First some boilerplate for extracting the metadata we start with, taken from the previous notebook.

In [1]:
import json

with open("../auth/nyc-open-data.json", "r") as f:
    nyc_auth = json.load(f)
    
import pysocrata
nyc_datasets = pysocrata.get_datasets(**nyc_auth)

nyc_datasets = [d for d in nyc_datasets if d['resource']['type'] != 'story']

nyc_types = [d['resource']['type'] for d in nyc_datasets]
volcab_map = {'dataset': 'table', 'href': 'link', 'map': 'geospatial dataset', 'file': 'blob'}
nyc_types = list(map(lambda d: volcab_map[d], nyc_types))

nyc_endpoints = [d['resource']['id'] for d in nyc_datasets]

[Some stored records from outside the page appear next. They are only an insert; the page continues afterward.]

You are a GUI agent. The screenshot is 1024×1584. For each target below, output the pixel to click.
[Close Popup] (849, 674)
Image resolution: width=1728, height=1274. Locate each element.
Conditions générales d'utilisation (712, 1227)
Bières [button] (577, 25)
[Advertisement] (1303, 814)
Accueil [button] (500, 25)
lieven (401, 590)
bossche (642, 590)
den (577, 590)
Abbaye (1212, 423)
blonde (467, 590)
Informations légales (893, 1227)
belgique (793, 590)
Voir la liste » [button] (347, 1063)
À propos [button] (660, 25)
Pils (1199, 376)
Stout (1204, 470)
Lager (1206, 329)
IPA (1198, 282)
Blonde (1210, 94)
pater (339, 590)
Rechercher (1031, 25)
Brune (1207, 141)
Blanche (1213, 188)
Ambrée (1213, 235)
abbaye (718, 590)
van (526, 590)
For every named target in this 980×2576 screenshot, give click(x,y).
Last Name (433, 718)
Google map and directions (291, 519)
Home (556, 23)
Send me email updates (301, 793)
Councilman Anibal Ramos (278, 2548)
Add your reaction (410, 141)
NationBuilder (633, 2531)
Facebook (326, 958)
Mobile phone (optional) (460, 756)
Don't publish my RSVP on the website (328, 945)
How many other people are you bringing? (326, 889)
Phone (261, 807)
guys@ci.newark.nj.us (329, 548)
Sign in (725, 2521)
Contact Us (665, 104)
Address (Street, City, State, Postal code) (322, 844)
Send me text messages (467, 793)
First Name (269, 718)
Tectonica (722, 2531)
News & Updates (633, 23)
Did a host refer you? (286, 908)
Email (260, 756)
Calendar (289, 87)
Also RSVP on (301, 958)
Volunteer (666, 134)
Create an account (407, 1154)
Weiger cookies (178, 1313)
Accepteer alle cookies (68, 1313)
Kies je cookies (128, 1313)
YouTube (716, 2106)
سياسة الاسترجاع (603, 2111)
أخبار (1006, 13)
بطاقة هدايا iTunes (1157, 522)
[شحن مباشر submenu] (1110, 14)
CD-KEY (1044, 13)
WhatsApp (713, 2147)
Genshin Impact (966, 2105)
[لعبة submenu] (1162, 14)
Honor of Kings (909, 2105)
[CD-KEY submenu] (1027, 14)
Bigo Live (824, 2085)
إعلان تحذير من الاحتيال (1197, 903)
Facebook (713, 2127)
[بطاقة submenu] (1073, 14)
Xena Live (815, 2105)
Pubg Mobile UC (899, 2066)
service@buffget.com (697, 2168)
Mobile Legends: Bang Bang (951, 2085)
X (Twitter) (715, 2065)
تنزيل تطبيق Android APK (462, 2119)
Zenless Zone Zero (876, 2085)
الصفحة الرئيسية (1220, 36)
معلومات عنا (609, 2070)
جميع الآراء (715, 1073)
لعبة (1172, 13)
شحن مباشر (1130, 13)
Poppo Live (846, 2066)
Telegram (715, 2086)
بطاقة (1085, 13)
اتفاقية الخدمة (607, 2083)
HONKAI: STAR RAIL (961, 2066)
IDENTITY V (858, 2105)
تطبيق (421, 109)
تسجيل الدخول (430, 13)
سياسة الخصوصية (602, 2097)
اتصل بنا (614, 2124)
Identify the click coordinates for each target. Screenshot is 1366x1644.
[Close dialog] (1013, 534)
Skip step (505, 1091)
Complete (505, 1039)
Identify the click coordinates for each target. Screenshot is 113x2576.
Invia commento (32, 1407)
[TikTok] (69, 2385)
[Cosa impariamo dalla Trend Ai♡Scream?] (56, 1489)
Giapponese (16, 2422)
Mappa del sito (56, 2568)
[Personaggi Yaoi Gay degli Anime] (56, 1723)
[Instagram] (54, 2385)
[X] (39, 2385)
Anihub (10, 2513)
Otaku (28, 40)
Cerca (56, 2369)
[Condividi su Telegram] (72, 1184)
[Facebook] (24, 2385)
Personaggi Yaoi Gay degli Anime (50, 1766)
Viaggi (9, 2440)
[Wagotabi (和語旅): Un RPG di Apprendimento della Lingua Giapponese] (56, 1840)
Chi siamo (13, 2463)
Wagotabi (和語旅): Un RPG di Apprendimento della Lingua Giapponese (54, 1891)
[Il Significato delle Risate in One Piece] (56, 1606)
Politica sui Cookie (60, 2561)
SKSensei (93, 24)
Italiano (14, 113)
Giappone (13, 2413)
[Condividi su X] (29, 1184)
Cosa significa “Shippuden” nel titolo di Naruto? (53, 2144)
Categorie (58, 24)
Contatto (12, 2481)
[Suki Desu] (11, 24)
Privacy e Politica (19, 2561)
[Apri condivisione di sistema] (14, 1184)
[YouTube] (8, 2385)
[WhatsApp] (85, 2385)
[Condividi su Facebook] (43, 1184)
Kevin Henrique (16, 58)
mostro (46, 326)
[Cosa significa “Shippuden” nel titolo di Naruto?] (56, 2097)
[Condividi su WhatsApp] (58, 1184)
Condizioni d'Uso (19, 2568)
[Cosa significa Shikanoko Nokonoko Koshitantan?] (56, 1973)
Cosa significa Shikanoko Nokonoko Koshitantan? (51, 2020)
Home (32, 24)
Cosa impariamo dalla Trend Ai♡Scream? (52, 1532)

Here are the data formats that we're working with:

In [2]:
import pandas as pd

pd.Series(nyc_types).value_counts()

table                 1132
link                   182
geospatial dataset     165
blob                    98
dtype: int64

Tables are easiest; we have access to a nice client, `sodapy`, which wraps Socrata API features designed around accessing their contents. So let's start by playing around with `sodapy` and validating that we can get what want.

In [3]:
import numpy as np
table_indices = np.nonzero([t == 'table' for t in nyc_types])
table_endpoints = np.array(nyc_endpoints)[table_indices]

In [5]:
nyc_datasets[0]

{'classification': {'categories': [],
  'domain_category': 'Business',
  'domain_metadata': [{'key': 'Update_Automation', 'value': 'Yes'},
   {'key': 'Update_Update-Frequency', 'value': 'As needed'},
   {'key': 'Dataset-Information_Agency',
    'value': 'Department of Information Technology & Telecommunications (DoITT)'}],
  'domain_tags': ['webpage',
   'registration',
   '.nyc',
   'domain',
   'internet',
   'web',
   'site',
   'website',
   'page'],
  'tags': []},
 'link': 'https://data.cityofnewyork.us/Business/-nyc-Domain-Registrations/9cw8-7heb',
 'metadata': {'domain': 'data.cityofnewyork.us'},
 'permalink': 'https://data.cityofnewyork.us/d/9cw8-7heb',
 'resource': {'attribution': 'Department of Information Technology & Telecommunications (DoITT)',
  'columns_description': ['', '', ''],
  'columns_field_name': ['nexus_category',
   'domain_registration_date',
   'domain_name'],
  'columns_name': ['Nexus Category',
   'Domain Registration Date ',
   'Domain Name '],
  'createdA

The metadata, shown above, does not show the size of the dataset as it would be when downloaded.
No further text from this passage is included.